Best part, she got to hang out in the street for an hour with cops and emergency personnel, got to ride in the back of the cop car to do the "identification of the suspect" up the road where he had been detained, and every neighbor who came out to see what was going on got to hear the whole story retold by Gladys--including the stuff she "figured out" but had absolutely no way of actually knowing, seeing as we were all inside our homes at the time of the impact.
Best BEST part, she gets to continue this story all day today, to anyone who will listen. And now that the owners of the parked cars across the street are coming by, she's on major neighborhood watch, so she can be the one to run out and greet them and tell them all about her encounter with the guy who wrecked their rides.
(Of course, I understand the irony that *I* am Gladys watching Gladys from my window and blogging about things she's only saying out loud and on a dozen phone calls and probably a few emails.)

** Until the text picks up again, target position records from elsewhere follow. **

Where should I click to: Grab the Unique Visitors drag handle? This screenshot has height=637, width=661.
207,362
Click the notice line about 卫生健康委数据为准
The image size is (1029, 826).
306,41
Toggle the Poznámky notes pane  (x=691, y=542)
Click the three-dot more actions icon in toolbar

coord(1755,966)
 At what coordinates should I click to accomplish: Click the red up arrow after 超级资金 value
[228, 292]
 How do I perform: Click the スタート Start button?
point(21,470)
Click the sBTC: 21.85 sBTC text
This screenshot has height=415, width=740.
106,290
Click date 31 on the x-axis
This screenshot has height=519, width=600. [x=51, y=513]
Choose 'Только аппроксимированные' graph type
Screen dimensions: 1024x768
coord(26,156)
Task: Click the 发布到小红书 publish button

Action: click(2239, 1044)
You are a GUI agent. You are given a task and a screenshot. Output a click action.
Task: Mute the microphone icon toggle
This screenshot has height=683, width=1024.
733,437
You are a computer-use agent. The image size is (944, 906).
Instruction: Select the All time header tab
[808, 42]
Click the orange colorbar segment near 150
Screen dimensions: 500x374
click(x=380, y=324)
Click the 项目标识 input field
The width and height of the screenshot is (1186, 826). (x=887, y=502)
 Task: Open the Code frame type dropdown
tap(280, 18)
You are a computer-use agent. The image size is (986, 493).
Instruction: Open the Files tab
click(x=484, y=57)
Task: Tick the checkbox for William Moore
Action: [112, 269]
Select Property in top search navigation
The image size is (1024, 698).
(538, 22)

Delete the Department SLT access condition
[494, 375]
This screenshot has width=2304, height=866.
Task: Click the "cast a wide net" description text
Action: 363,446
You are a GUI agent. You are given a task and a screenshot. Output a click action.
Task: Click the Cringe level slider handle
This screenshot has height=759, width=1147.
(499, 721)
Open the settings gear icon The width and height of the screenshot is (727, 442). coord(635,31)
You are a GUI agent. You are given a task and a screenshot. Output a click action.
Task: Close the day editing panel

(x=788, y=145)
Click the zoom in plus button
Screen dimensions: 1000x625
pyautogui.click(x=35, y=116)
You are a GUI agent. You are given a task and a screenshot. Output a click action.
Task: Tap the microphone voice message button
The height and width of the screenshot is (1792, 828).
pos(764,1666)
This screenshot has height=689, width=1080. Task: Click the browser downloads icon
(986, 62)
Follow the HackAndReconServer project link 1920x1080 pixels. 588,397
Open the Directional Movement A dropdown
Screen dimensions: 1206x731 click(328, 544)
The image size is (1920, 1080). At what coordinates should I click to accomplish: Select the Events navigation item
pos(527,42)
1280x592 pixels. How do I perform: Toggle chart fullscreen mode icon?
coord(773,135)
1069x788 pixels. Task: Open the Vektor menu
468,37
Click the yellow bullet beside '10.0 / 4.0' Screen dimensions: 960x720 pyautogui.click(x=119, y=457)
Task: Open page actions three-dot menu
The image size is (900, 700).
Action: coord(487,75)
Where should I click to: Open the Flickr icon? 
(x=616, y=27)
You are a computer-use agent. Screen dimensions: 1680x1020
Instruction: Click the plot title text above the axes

Point is, it was a very exciting little bit of time in the overnight, and Keith and Quinn have enjoyed surveying the damage up close this morning and talking about drinking and driving, leaving the scene of an accident, physics of accident reconstruction, how to be a good witness, and all that cool father/son stuff.
Bless our Gladys and her loud mouth for being such a good neighbor. Truly. I may roll my eyes about her, but she's actually a good egg. Just a bit cracked.
Posted by bonnie at June 13, 2008 11:26 AM
Comments
She'll be telling that story for years. Four years from now, she'll say to you, "Hey, do you remember that time that guy........."
Suggested punishment for the guy: house arrest at her house. He'll never do it again. ;)
Posted by: CJC at June 14, 2008 8:44 AM
Brilliant! And you're so right. This will be "storytime" forever!
You're hilarious. Love the suggested sentence!!
Posted by: bon at June 14, 2008 12:13 PM
Having drinks with the guys: $200
Getting behind the wheel and Hitting umpteen number of PARKED CARS: Stupid
Leaving the scene: Super Stupid
Providing countless hours of storytelling: amazing
Aren't the cracked eggs of the world PRICELESS neighbors?
Posted by: Libby at June 14, 2008 9:35 PM
*Right*?????? :)
Heeeeeeeeeee!
XO
Posted by: bon at June 14, 2008 10:36 PM
OMG! This is why I read your blog! I snorted coffee on my keyboard.
Posted by: Maria at June 25, 2008 4:39 AM
Aw... you really DO love me, Maria! :)
Now, be careful with that coffee out-snorting. ;)
So glad you enjoy your visits here. :) Hee!